To be done:
Copy out word for word the stretch of lines from the line containing "You are a computer-use agent. Viewport: 600px" through the line containing "Looking at the screenshot, I should (x=43, y=587).".

Word and element locating data:
- - - -
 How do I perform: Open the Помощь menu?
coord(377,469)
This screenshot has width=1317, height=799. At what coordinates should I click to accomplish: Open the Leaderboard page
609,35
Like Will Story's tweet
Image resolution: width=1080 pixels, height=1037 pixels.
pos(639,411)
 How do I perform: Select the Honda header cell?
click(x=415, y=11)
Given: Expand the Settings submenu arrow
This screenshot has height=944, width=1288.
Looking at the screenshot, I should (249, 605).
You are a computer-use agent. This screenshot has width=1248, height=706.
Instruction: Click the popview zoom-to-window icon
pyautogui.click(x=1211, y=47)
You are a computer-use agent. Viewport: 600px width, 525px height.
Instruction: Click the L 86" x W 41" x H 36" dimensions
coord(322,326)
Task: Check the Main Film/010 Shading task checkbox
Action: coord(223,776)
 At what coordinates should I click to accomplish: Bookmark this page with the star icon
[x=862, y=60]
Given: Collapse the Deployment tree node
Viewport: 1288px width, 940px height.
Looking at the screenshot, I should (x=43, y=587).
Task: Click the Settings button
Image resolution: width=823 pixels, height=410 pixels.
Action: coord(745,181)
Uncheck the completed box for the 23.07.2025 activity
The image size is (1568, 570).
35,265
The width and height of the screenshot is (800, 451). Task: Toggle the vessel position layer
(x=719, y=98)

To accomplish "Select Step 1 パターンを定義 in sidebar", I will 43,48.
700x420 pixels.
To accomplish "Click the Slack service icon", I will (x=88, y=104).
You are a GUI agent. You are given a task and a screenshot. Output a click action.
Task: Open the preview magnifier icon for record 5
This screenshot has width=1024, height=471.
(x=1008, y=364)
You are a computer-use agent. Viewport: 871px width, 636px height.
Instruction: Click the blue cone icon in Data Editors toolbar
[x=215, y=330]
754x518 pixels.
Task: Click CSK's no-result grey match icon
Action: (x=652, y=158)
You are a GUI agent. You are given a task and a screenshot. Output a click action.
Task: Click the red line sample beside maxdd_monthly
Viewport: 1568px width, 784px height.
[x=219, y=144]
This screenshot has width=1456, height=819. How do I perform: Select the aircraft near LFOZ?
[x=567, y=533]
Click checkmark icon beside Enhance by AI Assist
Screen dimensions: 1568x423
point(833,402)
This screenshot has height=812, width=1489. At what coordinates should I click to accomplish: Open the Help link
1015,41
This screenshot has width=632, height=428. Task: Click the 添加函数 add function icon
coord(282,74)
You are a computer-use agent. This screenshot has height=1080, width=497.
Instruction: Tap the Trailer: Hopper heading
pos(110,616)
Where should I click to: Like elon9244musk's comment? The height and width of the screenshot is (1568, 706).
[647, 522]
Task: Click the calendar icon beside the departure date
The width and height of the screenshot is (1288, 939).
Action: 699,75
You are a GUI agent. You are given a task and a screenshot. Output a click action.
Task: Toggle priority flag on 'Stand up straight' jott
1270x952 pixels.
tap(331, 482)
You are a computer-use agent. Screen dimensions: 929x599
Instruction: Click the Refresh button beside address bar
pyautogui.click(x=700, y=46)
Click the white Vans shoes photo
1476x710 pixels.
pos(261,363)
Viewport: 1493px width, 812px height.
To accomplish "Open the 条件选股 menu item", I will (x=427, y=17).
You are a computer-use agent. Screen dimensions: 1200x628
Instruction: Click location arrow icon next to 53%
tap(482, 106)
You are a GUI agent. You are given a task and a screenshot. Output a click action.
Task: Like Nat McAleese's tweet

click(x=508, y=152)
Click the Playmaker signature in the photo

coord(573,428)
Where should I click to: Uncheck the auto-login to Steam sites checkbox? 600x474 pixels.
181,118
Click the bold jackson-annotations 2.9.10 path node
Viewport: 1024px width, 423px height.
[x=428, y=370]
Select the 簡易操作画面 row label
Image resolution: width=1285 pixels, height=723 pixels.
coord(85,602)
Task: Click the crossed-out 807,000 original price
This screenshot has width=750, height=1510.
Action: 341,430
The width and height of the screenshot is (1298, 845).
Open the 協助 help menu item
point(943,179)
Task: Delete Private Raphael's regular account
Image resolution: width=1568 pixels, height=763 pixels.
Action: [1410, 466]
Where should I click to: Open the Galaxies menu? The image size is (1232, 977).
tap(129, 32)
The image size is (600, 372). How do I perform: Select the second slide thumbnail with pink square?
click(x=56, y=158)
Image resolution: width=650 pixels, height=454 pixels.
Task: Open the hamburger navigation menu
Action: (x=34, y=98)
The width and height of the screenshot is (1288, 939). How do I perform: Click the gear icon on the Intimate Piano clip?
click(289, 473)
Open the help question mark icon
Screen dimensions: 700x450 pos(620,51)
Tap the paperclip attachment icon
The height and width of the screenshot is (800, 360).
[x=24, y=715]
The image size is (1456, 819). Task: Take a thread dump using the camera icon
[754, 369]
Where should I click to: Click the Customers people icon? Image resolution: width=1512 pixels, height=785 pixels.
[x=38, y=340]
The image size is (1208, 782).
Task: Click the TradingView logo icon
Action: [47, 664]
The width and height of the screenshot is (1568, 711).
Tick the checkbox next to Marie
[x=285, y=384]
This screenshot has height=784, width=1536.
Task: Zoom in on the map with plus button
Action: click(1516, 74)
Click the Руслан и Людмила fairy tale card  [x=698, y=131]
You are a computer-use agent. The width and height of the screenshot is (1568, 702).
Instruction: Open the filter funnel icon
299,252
- - - -
Worked solution:
You are a computer-use agent. Viewport: 600px width, 525px height.
Instruction: Click the L 86" x W 41" x H 36" dimensions
coord(322,326)
Task: Check the Main Film/010 Shading task checkbox
Action: coord(223,776)
 At what coordinates should I click to accomplish: Bookmark this page with the star icon
[x=862, y=60]
Given: Collapse the Deployment tree node
Viewport: 1288px width, 940px height.
Looking at the screenshot, I should (x=43, y=587).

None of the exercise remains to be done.